Romane
Was bleibt
Einen unglaublichen Unfall zu schildern, der den Leser daran zweifeln lässt, ob so etwas wirklich passieren kann, war eine Absicht von Anna McPartlin. Das tatsächlich so geschehene Unglück ließ die irische Schriftstellerin in allen Einzelheiten auf den Seiten des Buches "Niemand kennt mich so wie du" lebendig werden. Eingebunden ist es in eine feinfühlig erzählte Geschichte, in dessen Mittelpunkt die Freundschaft zweier Frauen steht.
Eve und Lily sind seit ihrer Kindheit beste Freundinnen. Kaum haben die beiden Irinnen im Juli 1990 erfolgreich die Schule abgeschlossen, verlässt Lily die gemeinsame Heimatstadt, um in einem weit entfernten Ort zu jobben. Sie und Eve erzählen sich in oft herrlich amüsanten und authentischen Briefen gegenseitig von ihren Erlebnissen: Lily beispielsweise von ihren neuen Bekanntschaften und Eve von Ben, den sie in diesem Sommer kennenlernt: "Wir haben uns dann über Musik unterhalten, er ist REM-Fan (Gähn!

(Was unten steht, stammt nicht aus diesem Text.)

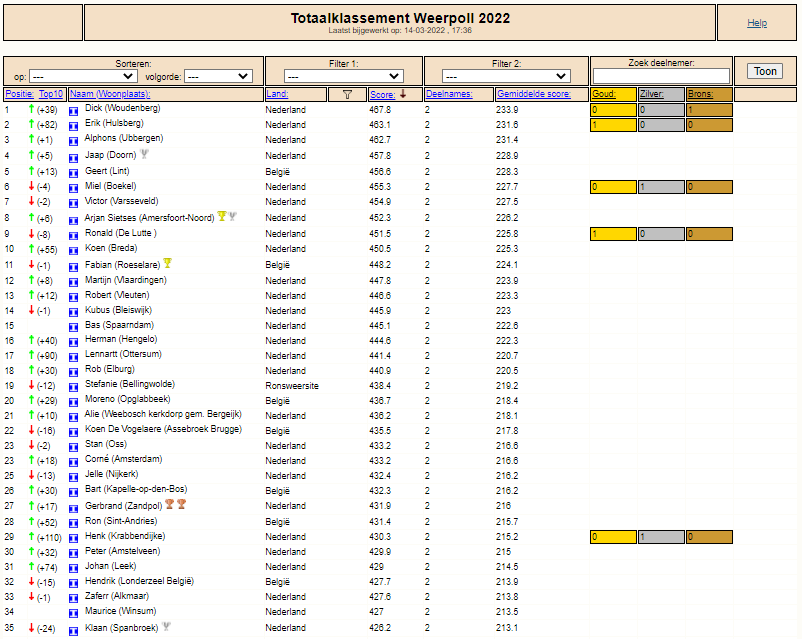Click the silver trophy next to Klaan (Spanbroek)

166,626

Wie alle), und auf einmal hat er gesagt, dass er mich mag! Einfach so. Ich habe ihm gesagt, er wäre mir zu klein. War das fies von mir?" Lilys Freund Declan, den Eve nicht ausstehen kann, ist der einziger Streitpunkt zwischen den beiden jungen Frauen - bis ihre Freundschaft plötzlich zerbricht. Wie es dazu kommt, bleibt lange Zeit ungewiss.
Zwanzig Jahre später kehrt Eve nach einer erfolgreichen Karriere in den USA zurück in ihre irische Heimatstadt, wo sie Kontakt zu Ben und ihrer alten Clique aufnimmt. Kurze Zeit später kommt es zu besagtem Unfall, Eve wird schwer verletzt in ein Krankenhaus eingeliefert und trifft am Krankenbett auf ihre alte Freundin Lily, die sie seit dem Sommer 1990 nicht mehr gesehen hat.
Beide sehnen sich ihre alte Freundschaft zurück, doch was zwischen den beiden jungen Frauen und Declan, mittlerweile Lilys Ehemann, vorgefallen ist, können sie auch Jahre später nicht hinter sich lassen. Lily "dachte an die Eifersucht und an das Temperament ihres Mannes. Sie fragte sich, wie lange sie Eves Anwesenheit im Krankenhaus vor ihm geheim halten konnte, aber vor allen Dingen fürchtete sie sich davor, was passieren würde, wenn er es erfuhr."
Takt und Tonfall der Geschichte gab beim Schreiben laut Autorin der geschilderte Unfall vor. Und obwohl dieser nicht der einzige Schicksalsschlag bleibt, schafft es der Roman, Optimismus zu vermitteln.
Die Ereignisse des längst vergangenen Sommers fügen sich durch Rückblenden in Form der Briefe erst nach und nach wie ein Puzzle zusammen. Doch McPartlin erzählt damit auf den insgesamt rund 550 Seiten nicht nur die Geschichte von Eve und Lily. Viele andere kleine Episoden aus dem Leben der Nebendarsteller, erzählt aus der Sicht der jeweiligen Person, bereichern die Geschichte. Gerade diese verschiedenen Charaktere sind es, die für Lebendigkeit sorgen. Ein besonderes Plus sind die authentisch wirkenden Briefe der jugendlichen Freundinnen, die mit Sicherheit auch einige Leserinnen in längst vergangene Zeiten versetzen.